The Hilbert space of in (out) asymptotic states is spanned by the 
multi-particle states
\be
|A_{i_1}(\theta_1),A_{i_2}(\theta_2) \ldots 
A_{i_n}(\theta_n)\rangle_{in(out)}=
A_{i_1}(\theta_1)A_{i_2}(\theta_2) \ldots 
A_{i_n}(\theta_n)|0\rangle_{in(out)}
\ , \
\ee
where the $\{A_i(\theta)\}$ are the Faddeev-Zamolodchikov (FZ)
operators that create the one-particle asymptotic states, the
$\{\theta_i\}$ are the rapidities and $\theta_{i_1}>\theta_{i_2}>
\ldots >\theta_{i_n}$ for in-states and the other way around for
out-states, and $|0\rangle_{in(out)}$ is the in (out) vacuum. We
assume henceforth that the in and out vacuum are the same.
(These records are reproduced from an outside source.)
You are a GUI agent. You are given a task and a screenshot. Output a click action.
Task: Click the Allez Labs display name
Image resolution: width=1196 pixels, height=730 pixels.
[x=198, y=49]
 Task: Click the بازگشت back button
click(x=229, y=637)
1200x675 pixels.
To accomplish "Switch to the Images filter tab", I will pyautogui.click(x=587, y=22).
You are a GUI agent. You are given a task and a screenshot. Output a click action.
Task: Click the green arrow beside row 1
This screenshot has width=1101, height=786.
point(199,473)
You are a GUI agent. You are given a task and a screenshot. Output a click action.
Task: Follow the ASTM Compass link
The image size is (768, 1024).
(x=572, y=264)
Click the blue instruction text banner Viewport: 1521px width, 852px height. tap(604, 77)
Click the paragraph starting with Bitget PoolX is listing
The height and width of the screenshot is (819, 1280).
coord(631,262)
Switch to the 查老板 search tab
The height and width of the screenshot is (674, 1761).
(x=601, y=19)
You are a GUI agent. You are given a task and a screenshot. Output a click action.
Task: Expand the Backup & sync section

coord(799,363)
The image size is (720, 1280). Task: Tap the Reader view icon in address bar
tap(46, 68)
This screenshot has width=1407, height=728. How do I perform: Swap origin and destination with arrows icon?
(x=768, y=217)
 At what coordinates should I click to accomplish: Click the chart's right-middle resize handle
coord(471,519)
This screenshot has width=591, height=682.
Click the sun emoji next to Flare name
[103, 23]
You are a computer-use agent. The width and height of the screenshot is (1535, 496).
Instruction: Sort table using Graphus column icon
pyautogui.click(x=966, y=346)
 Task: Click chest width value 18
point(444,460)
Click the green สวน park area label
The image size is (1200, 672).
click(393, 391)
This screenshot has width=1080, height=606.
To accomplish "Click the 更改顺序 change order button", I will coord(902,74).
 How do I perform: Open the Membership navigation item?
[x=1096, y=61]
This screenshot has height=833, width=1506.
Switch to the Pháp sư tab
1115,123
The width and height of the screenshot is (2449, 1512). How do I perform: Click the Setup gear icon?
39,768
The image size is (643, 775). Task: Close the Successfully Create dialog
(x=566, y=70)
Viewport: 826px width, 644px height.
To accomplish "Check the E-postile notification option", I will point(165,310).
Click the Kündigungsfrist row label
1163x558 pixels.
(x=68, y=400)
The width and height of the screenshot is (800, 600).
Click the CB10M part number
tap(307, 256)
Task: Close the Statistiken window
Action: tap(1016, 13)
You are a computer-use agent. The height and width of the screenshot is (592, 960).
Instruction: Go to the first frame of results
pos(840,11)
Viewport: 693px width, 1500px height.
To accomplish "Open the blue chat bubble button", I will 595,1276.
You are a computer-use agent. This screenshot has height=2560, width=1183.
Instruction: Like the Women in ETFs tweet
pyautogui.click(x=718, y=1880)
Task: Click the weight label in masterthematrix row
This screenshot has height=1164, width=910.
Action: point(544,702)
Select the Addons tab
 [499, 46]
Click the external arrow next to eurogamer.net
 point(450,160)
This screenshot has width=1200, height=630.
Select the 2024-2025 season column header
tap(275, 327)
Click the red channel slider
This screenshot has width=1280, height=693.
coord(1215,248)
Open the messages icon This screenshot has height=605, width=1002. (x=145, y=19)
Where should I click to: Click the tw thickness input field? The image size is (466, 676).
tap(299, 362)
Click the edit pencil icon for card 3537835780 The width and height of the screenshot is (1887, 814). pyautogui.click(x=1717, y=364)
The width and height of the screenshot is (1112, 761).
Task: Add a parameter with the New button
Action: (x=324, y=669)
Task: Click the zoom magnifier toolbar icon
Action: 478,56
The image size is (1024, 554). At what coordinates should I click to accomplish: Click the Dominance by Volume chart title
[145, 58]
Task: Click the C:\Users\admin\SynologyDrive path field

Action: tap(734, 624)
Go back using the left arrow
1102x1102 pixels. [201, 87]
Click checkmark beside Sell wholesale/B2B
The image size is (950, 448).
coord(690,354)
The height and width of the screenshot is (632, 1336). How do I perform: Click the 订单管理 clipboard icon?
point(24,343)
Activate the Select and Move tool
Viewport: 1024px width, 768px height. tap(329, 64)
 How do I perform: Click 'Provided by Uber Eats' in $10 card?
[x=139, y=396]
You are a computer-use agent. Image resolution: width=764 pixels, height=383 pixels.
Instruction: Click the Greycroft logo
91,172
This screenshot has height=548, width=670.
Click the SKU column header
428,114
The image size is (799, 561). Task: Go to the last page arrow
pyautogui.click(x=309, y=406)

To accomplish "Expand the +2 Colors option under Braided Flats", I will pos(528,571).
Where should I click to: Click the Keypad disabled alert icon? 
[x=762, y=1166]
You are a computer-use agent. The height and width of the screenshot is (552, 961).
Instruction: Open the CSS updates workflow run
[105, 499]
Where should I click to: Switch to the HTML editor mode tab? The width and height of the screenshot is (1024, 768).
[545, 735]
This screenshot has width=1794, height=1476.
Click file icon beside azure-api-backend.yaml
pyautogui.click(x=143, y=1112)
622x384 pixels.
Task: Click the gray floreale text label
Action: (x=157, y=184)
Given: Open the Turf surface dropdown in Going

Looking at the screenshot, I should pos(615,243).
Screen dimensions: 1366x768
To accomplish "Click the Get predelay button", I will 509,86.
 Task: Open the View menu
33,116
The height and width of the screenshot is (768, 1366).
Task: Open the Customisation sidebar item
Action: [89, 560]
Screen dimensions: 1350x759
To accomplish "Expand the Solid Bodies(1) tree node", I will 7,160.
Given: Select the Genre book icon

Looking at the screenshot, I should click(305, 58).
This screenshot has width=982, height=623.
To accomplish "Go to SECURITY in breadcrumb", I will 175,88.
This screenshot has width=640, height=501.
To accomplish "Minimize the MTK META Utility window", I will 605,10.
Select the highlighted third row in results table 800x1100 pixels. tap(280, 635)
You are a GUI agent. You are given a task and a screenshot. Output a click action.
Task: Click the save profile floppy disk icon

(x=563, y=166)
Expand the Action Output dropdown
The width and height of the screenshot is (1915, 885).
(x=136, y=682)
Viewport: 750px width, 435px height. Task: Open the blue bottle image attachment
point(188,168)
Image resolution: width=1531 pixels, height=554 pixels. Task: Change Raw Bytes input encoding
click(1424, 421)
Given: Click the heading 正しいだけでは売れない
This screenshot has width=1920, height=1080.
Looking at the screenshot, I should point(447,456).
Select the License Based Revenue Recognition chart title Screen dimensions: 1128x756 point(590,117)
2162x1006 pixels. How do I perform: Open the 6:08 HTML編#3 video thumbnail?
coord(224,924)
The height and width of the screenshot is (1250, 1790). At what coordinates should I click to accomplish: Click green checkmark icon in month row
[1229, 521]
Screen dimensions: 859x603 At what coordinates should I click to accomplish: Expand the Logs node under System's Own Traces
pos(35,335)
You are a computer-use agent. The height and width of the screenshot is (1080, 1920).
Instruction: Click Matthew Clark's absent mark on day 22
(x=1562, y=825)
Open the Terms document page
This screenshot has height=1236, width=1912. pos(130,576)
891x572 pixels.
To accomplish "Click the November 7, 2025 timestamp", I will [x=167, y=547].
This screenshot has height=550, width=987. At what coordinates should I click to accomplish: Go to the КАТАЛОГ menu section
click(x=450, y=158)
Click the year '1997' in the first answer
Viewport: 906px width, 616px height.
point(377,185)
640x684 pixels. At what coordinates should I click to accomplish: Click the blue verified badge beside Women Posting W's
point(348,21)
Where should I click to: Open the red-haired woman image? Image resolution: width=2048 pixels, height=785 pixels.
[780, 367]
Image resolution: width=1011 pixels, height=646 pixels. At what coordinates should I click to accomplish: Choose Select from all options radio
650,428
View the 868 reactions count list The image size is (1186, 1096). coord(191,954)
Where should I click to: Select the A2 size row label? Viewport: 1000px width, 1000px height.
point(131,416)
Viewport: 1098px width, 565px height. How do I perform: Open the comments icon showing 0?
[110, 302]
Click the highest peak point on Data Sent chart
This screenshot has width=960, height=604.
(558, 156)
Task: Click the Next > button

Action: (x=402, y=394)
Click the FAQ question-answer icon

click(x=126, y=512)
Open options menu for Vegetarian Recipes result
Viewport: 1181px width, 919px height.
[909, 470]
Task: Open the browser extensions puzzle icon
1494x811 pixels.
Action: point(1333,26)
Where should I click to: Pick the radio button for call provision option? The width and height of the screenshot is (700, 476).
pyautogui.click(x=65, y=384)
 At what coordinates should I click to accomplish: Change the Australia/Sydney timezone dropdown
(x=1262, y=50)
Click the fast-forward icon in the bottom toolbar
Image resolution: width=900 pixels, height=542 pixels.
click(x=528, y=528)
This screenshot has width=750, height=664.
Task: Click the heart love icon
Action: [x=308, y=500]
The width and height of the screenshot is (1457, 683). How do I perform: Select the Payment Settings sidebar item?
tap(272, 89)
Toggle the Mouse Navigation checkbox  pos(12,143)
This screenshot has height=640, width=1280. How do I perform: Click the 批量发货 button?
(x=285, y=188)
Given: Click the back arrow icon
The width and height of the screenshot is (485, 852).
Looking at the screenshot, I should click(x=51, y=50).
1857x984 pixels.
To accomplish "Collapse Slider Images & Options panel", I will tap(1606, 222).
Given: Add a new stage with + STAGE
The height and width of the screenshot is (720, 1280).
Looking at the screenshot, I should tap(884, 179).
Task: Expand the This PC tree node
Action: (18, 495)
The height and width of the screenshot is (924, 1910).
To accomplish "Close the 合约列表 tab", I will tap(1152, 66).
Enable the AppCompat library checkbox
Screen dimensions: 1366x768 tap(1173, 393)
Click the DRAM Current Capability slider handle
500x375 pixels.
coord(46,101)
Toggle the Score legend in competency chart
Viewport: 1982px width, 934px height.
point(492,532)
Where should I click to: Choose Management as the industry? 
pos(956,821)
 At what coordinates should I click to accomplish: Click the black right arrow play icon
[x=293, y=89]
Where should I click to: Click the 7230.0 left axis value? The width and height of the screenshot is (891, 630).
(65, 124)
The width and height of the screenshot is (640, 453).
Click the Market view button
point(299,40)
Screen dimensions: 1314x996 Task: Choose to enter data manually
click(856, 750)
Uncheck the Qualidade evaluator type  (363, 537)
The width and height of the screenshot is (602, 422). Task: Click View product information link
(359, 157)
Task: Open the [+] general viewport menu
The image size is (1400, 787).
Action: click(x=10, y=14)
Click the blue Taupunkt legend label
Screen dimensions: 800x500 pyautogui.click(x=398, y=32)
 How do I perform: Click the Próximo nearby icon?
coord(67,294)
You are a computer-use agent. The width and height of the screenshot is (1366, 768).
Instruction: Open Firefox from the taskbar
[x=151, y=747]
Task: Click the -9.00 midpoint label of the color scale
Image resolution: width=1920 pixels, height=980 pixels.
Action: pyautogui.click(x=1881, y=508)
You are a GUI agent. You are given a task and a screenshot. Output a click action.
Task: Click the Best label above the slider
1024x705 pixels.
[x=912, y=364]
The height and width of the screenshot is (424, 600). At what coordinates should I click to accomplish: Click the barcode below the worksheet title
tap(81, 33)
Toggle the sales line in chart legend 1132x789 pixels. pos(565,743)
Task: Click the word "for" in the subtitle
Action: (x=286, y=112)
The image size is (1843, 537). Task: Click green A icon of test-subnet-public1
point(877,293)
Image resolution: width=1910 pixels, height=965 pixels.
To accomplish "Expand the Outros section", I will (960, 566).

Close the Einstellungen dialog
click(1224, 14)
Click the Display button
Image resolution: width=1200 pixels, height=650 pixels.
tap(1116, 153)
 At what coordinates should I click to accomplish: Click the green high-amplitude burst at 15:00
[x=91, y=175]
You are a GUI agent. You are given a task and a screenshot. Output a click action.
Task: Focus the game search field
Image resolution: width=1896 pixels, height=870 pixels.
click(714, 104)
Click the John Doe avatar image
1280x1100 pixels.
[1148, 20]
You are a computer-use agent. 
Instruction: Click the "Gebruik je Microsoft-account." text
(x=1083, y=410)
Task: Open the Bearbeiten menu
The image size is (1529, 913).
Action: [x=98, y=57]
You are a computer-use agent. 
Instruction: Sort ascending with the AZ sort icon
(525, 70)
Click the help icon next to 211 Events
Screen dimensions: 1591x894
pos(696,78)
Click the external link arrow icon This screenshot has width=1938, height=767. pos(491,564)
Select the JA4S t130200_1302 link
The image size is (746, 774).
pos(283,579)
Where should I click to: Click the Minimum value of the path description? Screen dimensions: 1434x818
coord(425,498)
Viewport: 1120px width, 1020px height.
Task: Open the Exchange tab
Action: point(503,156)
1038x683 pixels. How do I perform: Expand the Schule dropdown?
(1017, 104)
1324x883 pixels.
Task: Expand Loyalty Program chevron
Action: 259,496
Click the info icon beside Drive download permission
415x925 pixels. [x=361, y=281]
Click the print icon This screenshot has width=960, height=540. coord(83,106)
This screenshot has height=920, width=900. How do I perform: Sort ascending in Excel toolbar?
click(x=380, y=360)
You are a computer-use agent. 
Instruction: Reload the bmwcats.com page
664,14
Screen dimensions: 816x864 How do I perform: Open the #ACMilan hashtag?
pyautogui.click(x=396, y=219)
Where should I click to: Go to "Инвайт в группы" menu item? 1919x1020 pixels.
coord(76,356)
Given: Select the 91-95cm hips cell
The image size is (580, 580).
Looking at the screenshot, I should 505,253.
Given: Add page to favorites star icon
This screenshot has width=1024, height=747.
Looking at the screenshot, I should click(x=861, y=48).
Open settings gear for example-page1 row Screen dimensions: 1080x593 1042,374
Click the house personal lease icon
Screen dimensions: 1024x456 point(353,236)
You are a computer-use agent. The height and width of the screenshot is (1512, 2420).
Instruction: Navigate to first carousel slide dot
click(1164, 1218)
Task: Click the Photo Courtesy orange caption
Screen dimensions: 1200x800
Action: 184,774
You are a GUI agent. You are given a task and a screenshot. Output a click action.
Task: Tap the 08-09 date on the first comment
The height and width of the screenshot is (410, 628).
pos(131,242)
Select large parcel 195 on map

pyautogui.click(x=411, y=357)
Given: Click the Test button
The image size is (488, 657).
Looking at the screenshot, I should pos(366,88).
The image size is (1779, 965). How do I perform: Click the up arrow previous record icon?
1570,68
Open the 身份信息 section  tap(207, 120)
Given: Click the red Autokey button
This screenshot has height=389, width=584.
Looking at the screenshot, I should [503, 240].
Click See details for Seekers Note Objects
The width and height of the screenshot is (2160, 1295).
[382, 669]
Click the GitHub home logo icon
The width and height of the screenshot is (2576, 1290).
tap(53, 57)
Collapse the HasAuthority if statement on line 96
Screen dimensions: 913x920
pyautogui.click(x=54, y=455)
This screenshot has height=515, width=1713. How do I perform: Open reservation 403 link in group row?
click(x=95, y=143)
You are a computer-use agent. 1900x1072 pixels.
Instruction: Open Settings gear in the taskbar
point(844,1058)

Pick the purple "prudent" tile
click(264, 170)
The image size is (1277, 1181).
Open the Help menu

Multiparticle scattering processes factorize in a product of two-body
$S$-matrix, which is defined in terms of the FZ operators by
\be
A_i(\theta_1)A_j(\theta_2)=S_{ij}^{kl}(\theta_1-\theta_2)
A_l(\theta_2)A_k(\theta_1) \ . \ \label{twobody}
\ee
The YBe is obtained by requiring the associativity of the algebra 
defined by
\ref{twobody}

In defining the reflection matrix we have to change the Hilbert space.
Boundary scattering processes are defined in terms of the boundary
state $|0\rangle_B=B|0\rangle$, where $B$ is the so-called
boundary-state operator \cite{GZ}. 

The Hilbert space is spanned by $
|A_{i_1}(\theta_1) \ldots
A_{i_n}(\theta_n)\rangle_B= A_{i_1}(\theta_1) \ldots
A_{i_n}(\theta_n)|0\rangle_B$, where the in (out) states are obtained
by setting $\theta_1>\ldots>\theta_n>0$
($\theta_1<\ldots<\theta_n<0$). Similarly to the bulk case,
the reflection matrix is defined by
\be
A_i(\theta)B=R_i^j(\theta)A_j(-\theta)B \ . \ \label{rmatrix}
\ee
We represent the $S$-matrix and the reflection matrix $R_i^j$ graphically
as in figure 1.
\vskip 0.5cm
\centerline{\epsffile{SandR.eps}}
\vskip 0.5cm
\centerline{Fig. 1 The S-matrix and the reflection matrix}

The bYBe is obtained by requiring the compatibility of \ref{rmatrix} 
with
\ref{twobody} by looking at the process 
$|A_i(\theta_1)A_j(\theta_2)\rangle_B
\rightarrow |A_k(-\theta_2)A_l(-\theta_1)\rangle_B$. 

\vskip 0.5cm
\centerline{\epsffile{bYBe.eps}}
\vskip 0.5cm
\centerline{Fig. 2 The boundary Yang-Baxter equation.}
In terms of the two-body $S$-matrix and reflection matrix, it reads
\be
S_{ji}^{nm}(\theta)R_n^p(\theta_1)S_{mp}^{ql}(\theta_+)R_q^k(\theta_2)=
R_i^p(\theta_2)S_{jp}^{nm}(\theta_+)R_n^q(\theta_1)S_{mq}^{kl}(\theta)
\ , \ \label{bYBe}
\ee
where we introduced the variables $\theta_+=\theta_1+\theta_2$ and 
$\theta=\theta_1-\theta_2$, and sum over $m,n,p$ and $q$.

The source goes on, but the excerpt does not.